▸ **DATA TO EXAMINE**:
*****
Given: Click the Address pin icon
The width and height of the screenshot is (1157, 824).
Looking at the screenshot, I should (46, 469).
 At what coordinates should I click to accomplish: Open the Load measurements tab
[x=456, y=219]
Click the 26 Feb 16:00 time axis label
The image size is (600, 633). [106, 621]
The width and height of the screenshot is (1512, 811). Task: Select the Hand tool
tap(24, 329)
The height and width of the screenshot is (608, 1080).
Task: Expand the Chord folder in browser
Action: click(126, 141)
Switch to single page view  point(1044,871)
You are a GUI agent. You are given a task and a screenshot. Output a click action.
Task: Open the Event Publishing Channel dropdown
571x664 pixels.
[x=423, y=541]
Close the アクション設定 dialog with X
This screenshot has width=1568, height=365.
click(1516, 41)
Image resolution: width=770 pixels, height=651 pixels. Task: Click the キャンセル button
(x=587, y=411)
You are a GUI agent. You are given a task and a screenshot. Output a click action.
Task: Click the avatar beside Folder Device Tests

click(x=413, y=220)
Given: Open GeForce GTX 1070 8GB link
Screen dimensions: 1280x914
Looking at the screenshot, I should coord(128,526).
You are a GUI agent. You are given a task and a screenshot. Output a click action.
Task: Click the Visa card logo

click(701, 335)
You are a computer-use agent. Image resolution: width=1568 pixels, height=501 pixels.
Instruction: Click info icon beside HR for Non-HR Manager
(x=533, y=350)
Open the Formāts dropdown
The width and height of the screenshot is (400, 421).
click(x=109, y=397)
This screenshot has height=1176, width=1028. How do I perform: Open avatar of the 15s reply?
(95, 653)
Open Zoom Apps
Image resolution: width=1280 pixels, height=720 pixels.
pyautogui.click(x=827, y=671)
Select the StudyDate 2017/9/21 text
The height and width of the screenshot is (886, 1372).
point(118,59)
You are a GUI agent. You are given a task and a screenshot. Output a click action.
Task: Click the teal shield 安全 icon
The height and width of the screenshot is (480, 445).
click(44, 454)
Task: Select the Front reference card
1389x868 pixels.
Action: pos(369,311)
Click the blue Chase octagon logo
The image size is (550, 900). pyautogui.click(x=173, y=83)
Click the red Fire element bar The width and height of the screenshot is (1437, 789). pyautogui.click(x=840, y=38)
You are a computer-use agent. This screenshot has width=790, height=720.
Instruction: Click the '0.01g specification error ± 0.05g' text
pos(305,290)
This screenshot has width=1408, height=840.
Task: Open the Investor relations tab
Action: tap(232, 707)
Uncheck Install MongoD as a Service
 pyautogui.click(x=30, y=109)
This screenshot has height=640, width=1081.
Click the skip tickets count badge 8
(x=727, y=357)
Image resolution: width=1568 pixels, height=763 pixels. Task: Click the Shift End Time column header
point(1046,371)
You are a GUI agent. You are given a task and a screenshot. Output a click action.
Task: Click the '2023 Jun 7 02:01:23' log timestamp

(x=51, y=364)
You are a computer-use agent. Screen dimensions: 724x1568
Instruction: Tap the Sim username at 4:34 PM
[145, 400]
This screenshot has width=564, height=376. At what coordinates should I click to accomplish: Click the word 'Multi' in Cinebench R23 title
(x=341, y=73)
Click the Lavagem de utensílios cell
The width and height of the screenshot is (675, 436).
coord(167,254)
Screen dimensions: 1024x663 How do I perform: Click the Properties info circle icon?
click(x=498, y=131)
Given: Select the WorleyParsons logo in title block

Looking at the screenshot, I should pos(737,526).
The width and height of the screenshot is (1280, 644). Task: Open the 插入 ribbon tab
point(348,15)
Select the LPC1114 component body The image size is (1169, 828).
*****
Where the listing above has a line with "571x664 pixels.", start there, and output every line exactly through the line with "Click the red", which is also included.

▸ **FINISHED EXERCISE**:
571x664 pixels.
[x=423, y=541]
Close the アクション設定 dialog with X
This screenshot has width=1568, height=365.
click(1516, 41)
Image resolution: width=770 pixels, height=651 pixels. Task: Click the キャンセル button
(x=587, y=411)
You are a GUI agent. You are given a task and a screenshot. Output a click action.
Task: Click the avatar beside Folder Device Tests

click(x=413, y=220)
Given: Open GeForce GTX 1070 8GB link
Screen dimensions: 1280x914
Looking at the screenshot, I should coord(128,526).
You are a GUI agent. You are given a task and a screenshot. Output a click action.
Task: Click the Visa card logo

click(701, 335)
You are a computer-use agent. Image resolution: width=1568 pixels, height=501 pixels.
Instruction: Click info icon beside HR for Non-HR Manager
(x=533, y=350)
Open the Formāts dropdown
The width and height of the screenshot is (400, 421).
click(x=109, y=397)
This screenshot has height=1176, width=1028. How do I perform: Open avatar of the 15s reply?
(95, 653)
Open Zoom Apps
Image resolution: width=1280 pixels, height=720 pixels.
pyautogui.click(x=827, y=671)
Select the StudyDate 2017/9/21 text
The height and width of the screenshot is (886, 1372).
point(118,59)
You are a GUI agent. You are given a task and a screenshot. Output a click action.
Task: Click the teal shield 安全 icon
The height and width of the screenshot is (480, 445).
click(44, 454)
Task: Select the Front reference card
1389x868 pixels.
Action: pos(369,311)
Click the blue Chase octagon logo
The image size is (550, 900). pyautogui.click(x=173, y=83)
Click the red Fire element bar The width and height of the screenshot is (1437, 789). pyautogui.click(x=840, y=38)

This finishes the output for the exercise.